What’s great about those loglines is they are short, simple and memorable. Many loglines need to be a little more detailed and focus more on the main character. However you should still keep “short and sweet” as a goal. Ideally people should be able to repeat the logline verbatim after only hearing it once.

It’s important that the logline be specific and clear, not vague. Vague does not help you. Bad: “A family wrestles with success and failure and comes together at the end.” Good: “A dysfunctional family goes on a road trip so the youngest daughter can compete in a beauty pageant.” (Little Miss Sunshine)

One trick I use is the adjective-noun approach to the main character. Saying the story is about a “guy” or a “girl” simply tells you their gender. Is that really the most interesting thing about them? Think of a noun and an adjective to crystallize the character. James Bond isn’t a guy, he’s a “suave spy.” Indiana Jones is a “swashbuckling archeologist.” Clarice in Silence of the Lambs is “an ambitious FBI trainee.”

For buddy films or ensembles, you will often want to turn the pair or group into a “main character” for the purposes of the logline. So Some Like It Hot is about “two womanizing musicians.”

Next you need to convey the story. It should feel external and active. This is supposed to be a movie after all. You want to avoid a “naval gazing” logline like “A man contemplates the significance of his life.” It sounds like we’re going to watch this guy staring out the window deep in thought. Boring.

However, “An angel shows a suicidal man what the world would have been like if he’d never been born” – that’s a movie I’d want to see. (It’s a Wonderful Life)

Often stating the character’s goal can be the way to convey the story concept. Indiana Jones is “searching for the Ark of the Covenant.” Clarice Starling is trying to “stop a serial killer.” In The King’s Speech, “King George has to deliver a speech to rally Britain.”

But you also need to show what major obstacles stand in the way. What’s so interesting about a king making a speech? Well, it’s interesting if he has a debilitating stutter to overcome. And an archeologist searching for an artifact… are we going to watch him dig in the dirt for two hours? Raiders of the Lost Ark is a good story because of the Nazis.

Similarly, make sure the stakes are clear. We understand why an archeologist would want to find the greatest artifact ever. But what’s at stake if King George fails in his speech?
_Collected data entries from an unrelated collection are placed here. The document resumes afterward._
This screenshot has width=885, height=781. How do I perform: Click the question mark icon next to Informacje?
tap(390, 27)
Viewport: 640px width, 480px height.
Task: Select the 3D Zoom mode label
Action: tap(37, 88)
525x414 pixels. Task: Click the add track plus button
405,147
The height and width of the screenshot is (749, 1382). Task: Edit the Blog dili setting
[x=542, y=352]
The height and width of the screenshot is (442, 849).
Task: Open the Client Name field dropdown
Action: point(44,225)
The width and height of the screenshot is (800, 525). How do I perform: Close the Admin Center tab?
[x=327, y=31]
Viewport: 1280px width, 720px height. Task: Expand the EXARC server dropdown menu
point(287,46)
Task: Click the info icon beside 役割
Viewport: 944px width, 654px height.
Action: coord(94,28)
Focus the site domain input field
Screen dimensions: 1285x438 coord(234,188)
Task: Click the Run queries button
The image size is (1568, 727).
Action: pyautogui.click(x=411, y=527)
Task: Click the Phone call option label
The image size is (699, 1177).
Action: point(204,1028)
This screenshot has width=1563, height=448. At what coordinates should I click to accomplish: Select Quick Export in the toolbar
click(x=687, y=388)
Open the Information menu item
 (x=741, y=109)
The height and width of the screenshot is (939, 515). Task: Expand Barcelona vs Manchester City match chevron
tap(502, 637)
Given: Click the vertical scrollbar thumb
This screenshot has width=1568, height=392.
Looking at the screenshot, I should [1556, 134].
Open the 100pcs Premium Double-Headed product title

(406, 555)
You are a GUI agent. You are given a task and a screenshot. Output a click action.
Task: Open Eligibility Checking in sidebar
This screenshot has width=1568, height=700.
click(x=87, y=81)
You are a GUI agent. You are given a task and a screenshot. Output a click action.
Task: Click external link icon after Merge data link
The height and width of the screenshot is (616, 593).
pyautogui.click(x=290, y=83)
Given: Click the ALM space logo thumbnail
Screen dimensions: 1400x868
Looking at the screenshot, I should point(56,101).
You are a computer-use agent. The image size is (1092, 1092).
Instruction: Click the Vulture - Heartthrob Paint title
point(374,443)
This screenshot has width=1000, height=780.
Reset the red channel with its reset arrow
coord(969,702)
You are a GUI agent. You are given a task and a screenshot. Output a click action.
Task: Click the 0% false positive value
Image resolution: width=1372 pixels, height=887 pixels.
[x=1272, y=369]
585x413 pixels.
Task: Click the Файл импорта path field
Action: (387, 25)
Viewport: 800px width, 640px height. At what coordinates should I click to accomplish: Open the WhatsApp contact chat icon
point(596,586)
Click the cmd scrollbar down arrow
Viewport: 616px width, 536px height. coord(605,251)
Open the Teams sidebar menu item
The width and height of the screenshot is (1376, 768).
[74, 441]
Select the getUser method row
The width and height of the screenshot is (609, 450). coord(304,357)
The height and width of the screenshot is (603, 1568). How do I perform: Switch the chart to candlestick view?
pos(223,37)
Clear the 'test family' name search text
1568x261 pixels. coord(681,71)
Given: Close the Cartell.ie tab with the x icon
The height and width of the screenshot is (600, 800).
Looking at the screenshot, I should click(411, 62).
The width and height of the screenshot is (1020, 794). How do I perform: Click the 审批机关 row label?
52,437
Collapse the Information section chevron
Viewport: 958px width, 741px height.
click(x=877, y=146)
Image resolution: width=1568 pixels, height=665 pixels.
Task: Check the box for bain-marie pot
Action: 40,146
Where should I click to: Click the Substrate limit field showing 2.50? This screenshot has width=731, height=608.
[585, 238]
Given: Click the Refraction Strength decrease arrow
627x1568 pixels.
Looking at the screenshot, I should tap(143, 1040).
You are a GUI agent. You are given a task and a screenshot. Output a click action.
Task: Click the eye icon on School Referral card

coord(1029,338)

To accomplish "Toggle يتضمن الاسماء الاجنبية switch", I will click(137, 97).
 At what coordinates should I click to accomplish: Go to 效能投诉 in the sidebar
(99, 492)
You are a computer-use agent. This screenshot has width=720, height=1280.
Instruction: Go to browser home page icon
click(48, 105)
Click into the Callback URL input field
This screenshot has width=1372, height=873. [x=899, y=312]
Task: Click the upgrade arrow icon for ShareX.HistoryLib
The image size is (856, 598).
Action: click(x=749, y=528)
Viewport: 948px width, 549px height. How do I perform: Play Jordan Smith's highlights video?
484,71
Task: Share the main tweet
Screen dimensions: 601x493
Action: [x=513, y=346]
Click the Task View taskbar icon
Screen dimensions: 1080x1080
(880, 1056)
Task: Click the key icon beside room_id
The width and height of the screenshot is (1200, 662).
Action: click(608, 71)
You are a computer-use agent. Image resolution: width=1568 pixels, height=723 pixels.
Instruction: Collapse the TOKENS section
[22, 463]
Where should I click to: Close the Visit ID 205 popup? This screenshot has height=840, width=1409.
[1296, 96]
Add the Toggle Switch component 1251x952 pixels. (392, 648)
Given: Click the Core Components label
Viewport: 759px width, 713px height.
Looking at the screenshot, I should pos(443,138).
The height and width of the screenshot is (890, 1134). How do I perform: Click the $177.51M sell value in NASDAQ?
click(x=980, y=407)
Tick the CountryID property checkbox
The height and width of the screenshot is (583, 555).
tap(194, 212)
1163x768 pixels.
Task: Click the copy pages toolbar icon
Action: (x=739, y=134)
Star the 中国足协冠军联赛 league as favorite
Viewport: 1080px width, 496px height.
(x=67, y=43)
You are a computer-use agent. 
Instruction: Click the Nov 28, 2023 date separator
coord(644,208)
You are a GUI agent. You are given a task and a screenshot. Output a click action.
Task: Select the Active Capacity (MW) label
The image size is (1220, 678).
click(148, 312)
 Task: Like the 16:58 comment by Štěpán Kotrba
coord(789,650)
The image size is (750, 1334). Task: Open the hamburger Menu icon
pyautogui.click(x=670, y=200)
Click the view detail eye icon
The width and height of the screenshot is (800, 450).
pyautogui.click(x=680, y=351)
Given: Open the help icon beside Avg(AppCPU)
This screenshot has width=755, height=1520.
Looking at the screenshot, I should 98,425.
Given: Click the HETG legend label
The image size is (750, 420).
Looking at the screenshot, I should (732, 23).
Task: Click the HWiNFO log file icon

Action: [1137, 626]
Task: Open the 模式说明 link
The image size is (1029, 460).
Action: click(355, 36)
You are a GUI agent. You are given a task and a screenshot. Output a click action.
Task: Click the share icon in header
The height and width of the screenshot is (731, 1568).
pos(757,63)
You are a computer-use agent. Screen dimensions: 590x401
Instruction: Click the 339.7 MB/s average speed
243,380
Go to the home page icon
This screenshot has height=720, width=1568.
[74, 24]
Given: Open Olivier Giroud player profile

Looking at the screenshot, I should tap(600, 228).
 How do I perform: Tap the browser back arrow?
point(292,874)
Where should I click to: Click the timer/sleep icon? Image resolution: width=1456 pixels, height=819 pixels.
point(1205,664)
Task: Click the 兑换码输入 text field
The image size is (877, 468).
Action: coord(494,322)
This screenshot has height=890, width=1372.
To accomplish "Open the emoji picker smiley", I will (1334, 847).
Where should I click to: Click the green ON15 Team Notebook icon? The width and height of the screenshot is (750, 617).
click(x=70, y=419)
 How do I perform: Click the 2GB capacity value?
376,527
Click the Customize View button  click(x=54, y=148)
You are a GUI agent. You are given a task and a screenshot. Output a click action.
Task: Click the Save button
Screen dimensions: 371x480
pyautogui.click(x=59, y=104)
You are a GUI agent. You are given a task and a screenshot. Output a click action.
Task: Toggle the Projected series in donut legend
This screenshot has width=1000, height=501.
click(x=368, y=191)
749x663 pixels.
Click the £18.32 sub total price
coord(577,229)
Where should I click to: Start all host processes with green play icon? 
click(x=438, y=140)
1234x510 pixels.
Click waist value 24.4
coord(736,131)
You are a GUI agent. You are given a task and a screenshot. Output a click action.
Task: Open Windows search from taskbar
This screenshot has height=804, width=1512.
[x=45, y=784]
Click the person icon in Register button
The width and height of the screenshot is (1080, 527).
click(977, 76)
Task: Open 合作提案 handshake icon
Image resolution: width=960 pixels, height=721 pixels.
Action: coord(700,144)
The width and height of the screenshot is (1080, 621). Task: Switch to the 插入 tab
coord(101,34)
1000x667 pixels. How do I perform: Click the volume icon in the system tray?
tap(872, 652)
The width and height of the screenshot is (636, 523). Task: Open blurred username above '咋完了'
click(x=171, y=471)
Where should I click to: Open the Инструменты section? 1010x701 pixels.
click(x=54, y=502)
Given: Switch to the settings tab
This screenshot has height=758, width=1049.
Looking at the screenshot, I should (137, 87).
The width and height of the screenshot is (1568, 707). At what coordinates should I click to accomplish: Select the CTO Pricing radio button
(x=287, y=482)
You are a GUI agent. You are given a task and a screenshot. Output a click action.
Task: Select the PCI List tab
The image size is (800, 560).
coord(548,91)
Better mention that in the logline.

So, here are some workable loglines:

Some Like It Hot: During prohibition two womanizing musicians dress in drag and join an all girl band to escape the mob after they witness a hit.

Raiders of the Lost Ark: On the eve of World War II, a swashbuckling archeologist races against the Nazis to find the Ark of the Covenant.

Silence of the Lambs: An ambitious female FBI trainee matches wits with an imprisoned genius to learn the identity of a serial killer before he can strike again.

The King’s Speech: King George VI undergoes radical therapy for a stutter so he can deliver a speech to rally Britain during World War II.

Some notes – you’ll notice I mentioned the FBI trainee in Silence of the Lambs is a woman. It may seem unfair I have to make that point, but let’s be realistic. If I didn’t, most people would assume the main character is a man. You can’t undo societal prejudice in a logline. Better to be clear.

You’ll also see that the period pieces mention when they take place. If you don’t, people will naturally assume your story is contemporary and may be put off when they discover they’re wrong. You’ll also need to provide some context for sci-fi and fantasy pieces. The best approach is to identify the most telling and important aspect of the world you’re describing. So the logline for Children of Men might be:

"In a future where society is collapsing because all of humanity has become sterile, a depressed loner must get the first pregnant woman in a generation to safety."

With loglines you’ll constantly be fighting between length and clarity. My best advice is to keep in mind that your logline is not your movie. It’s a hook to get someone interested in your movie. Don’t worry if it doesn’t convey everything about your story. Just make sure it sounds cool!